On climate policy, Biden wants the US to reach net zero emissions by 2050 by raising the cost of fossil fuels and boosting the development of alternatives (possibly with a carbon tax). Biden also wants to strengthen Obamacare and limit drug prices.
Biden would likely de-escalate tensions with Europe and strengthen the alliance, work with international organisations like the World Trade Organisation, work to re-establish the nuclear deal with Iran and adopt a more diplomatic approach to dealing with trade and other issues with China (working with Europe and Asian allies in the process). By contrast a re-elected Trump is likely to double down on his trade war with China and possibly elsewhere including Europe.
If we have learnt nothing from recent history, it is the danger in trying to predict the outcome of an election. That is not the intention of our analysis. The point here is to show that the election outcome is finely balanced. Clearly, if the US economy and by extension the virus, continues to weigh, it will be very difficult for the already unpopular Trump to win a second term.
We would also caution on reading too much into past analogs of how financial markets have performed in an election year, particular in a crisis year such as the one we are currently in. There is no definitive heuristic that a victory by party X is good or bad for asset Y.
In that light, we prefer to offer observations rather than clear conclusions.
First, the study suggests that whoever wins on November 3rd, US equities perform well in the following 6 months. The performance is slightly stronger under a Democrat victory. This may be due as much to seasonality as anything political.
The six months from November are historically one of the best performing six months of the year for US equities (chart 6).
Chart 6. Avg S&P500 6-month return from:
Second, a Democrat victory also appears to be associated with a strong performance for international equities in the 6 months following the election.
US and global equities have already outperformed the average of previous election years. In our view, further significant outperformance is likely to be more reliant on the path of the coronavirus than the outcome of the election.
Third, the strength of the US dollar in the leadup to and following election day should be viewed cautiously given the evidence of seasonality. As we show in chart 12 on page 8, the last five months of the year tend to be associated with US dollar strength.

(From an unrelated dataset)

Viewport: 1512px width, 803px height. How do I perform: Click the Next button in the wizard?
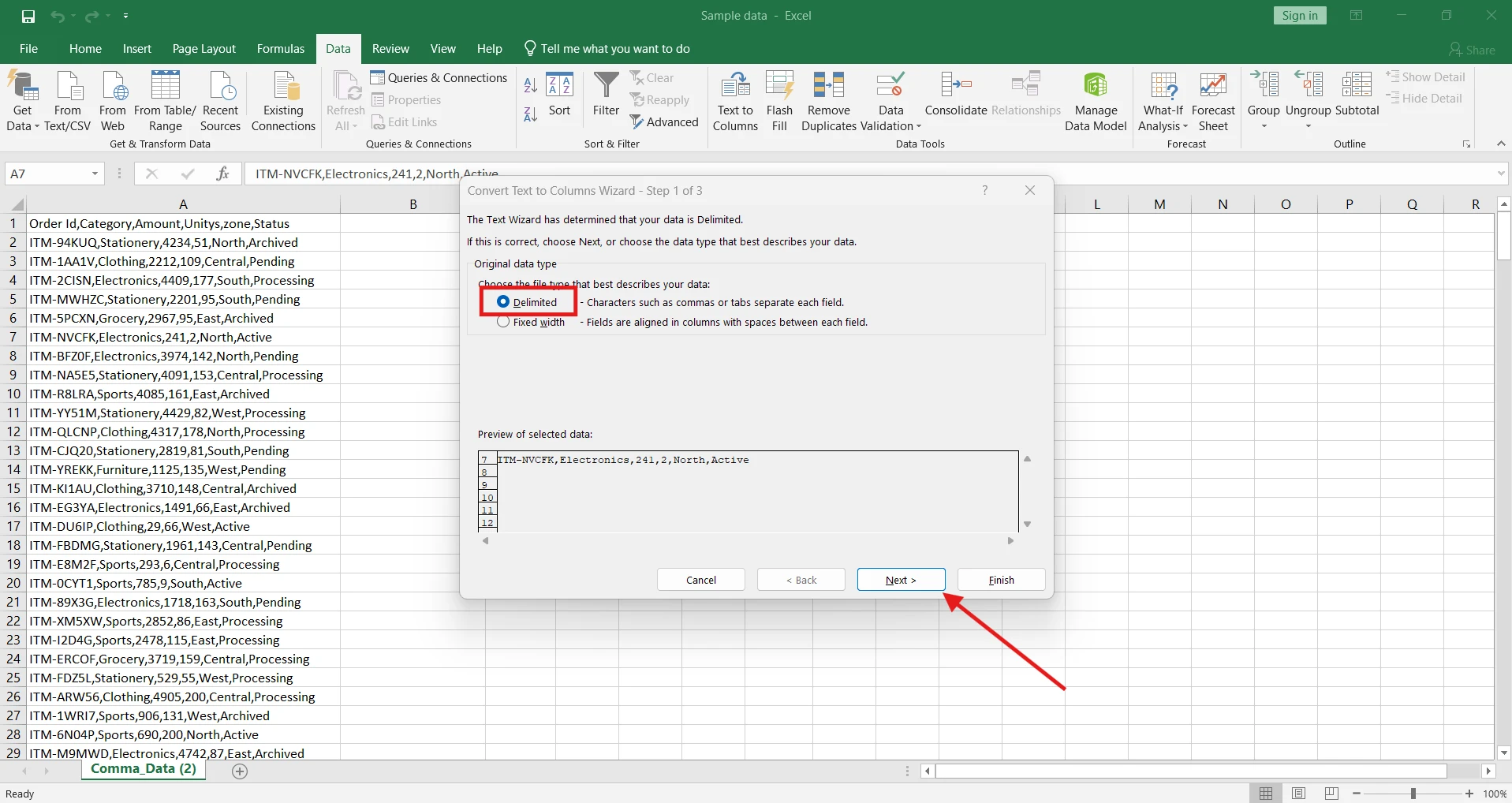[x=900, y=580]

Finally, we struggle to find a statistically significant result for the direction of bond yields under a Democrat win. A win for the Republicans, on the other hand, has been associated with higher bond yields 75% of the time.
In our view, we believe both US and international equities can move higher from here, particularly if the virus case count is controlled. A Biden victory has the potential to add to that though much would depend on whether he passes legislation to raise taxes. We would suggest a Trump victory is most likely to see the US dollar strengthen given the likelihood of an escalation in the US/China trade war.